当然,陈亮的“功利”并不等于近代意义上的功利主义,他仍然把儒家伦理置于首要位置,只是主张“事上磨炼”、“经世致用”。他并不反对孟子“何必曰利”的训诫,而是认为如果君王“曰利”是为了公利、社稷之利,那便不仅不是可耻,反倒是值得提倡的大义。这种“义利统一”的思维方式,在南宋当时没有成为主流,却在后世不断被重新激活。
布衣士人的困局:理想与现实的双重挤压
陈亮本人的一生,也生动地体现了功利之学所面临的结构性阻力。他数次参加科举考试,屡试不第,直到五十岁时才侥幸中举,被授以官职,然而不久便病逝。这样的际遇并非偶然,南宋科举取士已经深受理学影响,考试内容以经义为主,而陈亮的文章酣畅淋漓却往往不循程朱注脚,自然难以获得考官青睐。
更耐人寻味的是,陈亮一生曾三次下狱。第一次因乡人诬告,第二次因酒后失言,第三次更是被卷入一场人命案。尽管他最终都获释,但牢狱之灾足以说明,一个没有政治背景的士人,想要在现实中推行经世济民之策,是何等艰难。他的思想得不到朝廷的正式采纳,官方意识形态被理学所主宰;他也没有属于自己的政治派系,只能以独行者的姿态发出呐喊。

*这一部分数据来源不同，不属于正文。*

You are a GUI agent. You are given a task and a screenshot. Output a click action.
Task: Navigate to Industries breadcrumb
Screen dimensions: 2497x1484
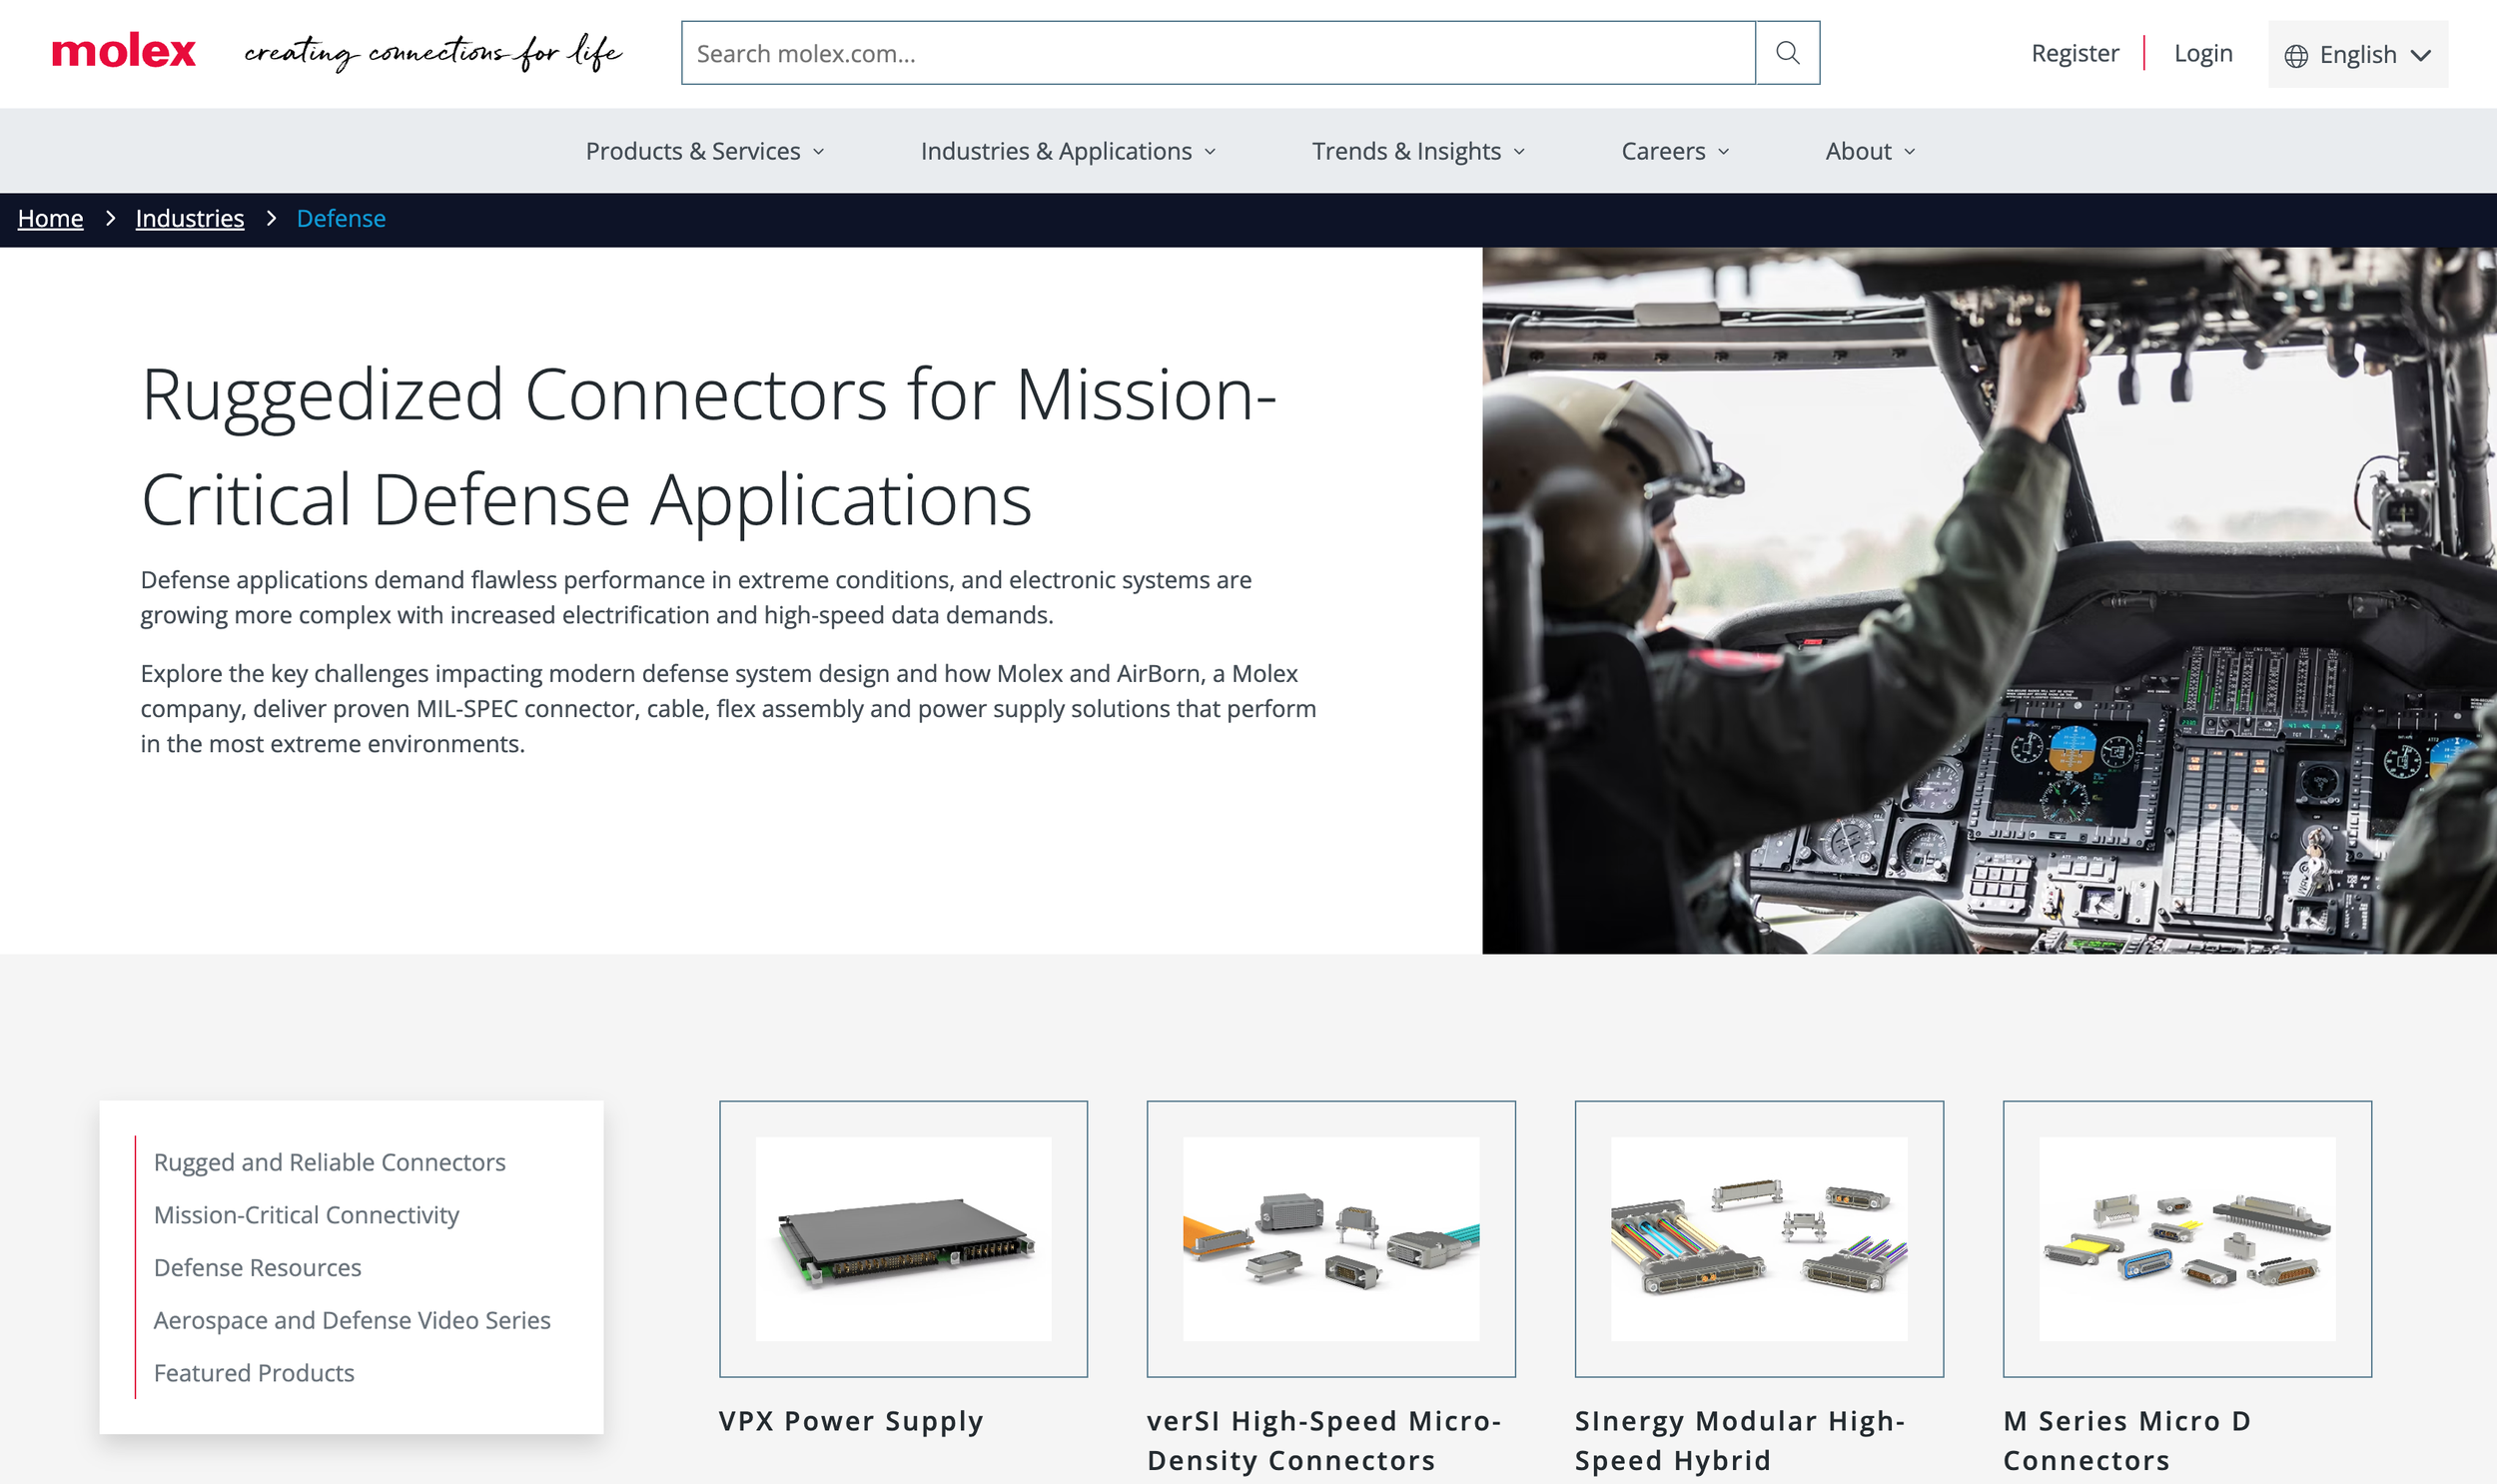189,218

但恰恰是这种边缘处境,使陈亮的思想具有了某种超越性。他不是既得利益的辩护者,而是从社会基层和实务经验出发,看到了朝廷与民间、道德与事功之间的鸿沟。他的许多主张,比如反对空谈、重视实际能力、强调财政与军事的关联,其实触及了国家治理中永恒的问题。只是他所处的时代,尚不具备将这种思想转化为制度创新的政治条件。南宋后期,理宗尊崇理学,朱熹被配享孔庙,程朱理学成为官学,陈亮的著作几乎被遗忘。这一格局,直到明清之际才被打破。
历史回声:从永康之学到明清实学
陈亮去世后,他的学说并未完全断绝,而是以“永康学派”之名在浙江一带流传,并与叶适的“永嘉学派”有思想上的呼应。在元代,理学官方化进程加快,永康之学几乎湮没无闻。然而到了明末清初,随着王朝更迭、社会动荡,大批知识分子开始反思宋明理学的空疏之弊,陈亮的功利之学便成为他们借以批判和重建的思想资源。

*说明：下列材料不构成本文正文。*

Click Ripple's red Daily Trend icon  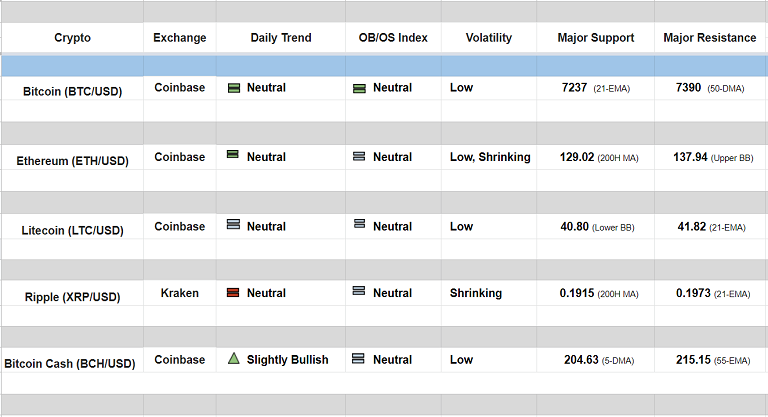(233, 293)
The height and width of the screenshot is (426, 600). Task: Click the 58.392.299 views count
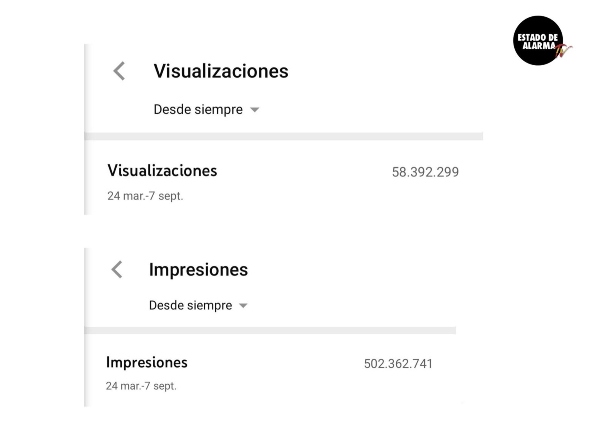(x=425, y=172)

黄宗羲在《宋元学案》中为永康学派立学案,虽然对陈亮多有微词,却也不得不承认其“矫正空谈之弊”的价值。晚清时期,面对西方列强的冲击,一些改革派人士又重新想起了陈亮,将他视为中国本土的“功利主义”先驱,用以论证工商立国和制度变革的必要性。这一连串的继承与重估,说明陈亮所提出的问题并未随着南宋灭亡而消失:一个国家在面对外部挑战和内部危机时,儒学乃至整个文化传统,究竟应该提供怎样的思维方式?

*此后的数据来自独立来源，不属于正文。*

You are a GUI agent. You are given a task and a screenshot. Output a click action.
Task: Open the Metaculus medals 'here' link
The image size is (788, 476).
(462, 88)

陈亮思想的历史意义,正在于他较早地认识到,道德不能替代政治,理想不能脱离事功。他并不是第一个或最后一个试图调和“义利”的思想家,但他以极具冲击力的方式,把这个问题摊开在世人面前。在朱熹的完美道德国与陈亮的务实富强国家之间,中国历代王朝始终在摇摆,而真正的出路或许不在于二选一,而在于如何在不同时代动态地保持张力平衡。这一点,陈亮没有给出最终答案,但他以一生坎坷和锐利文字,为后来的思考者留下了一份重要的历史遗产。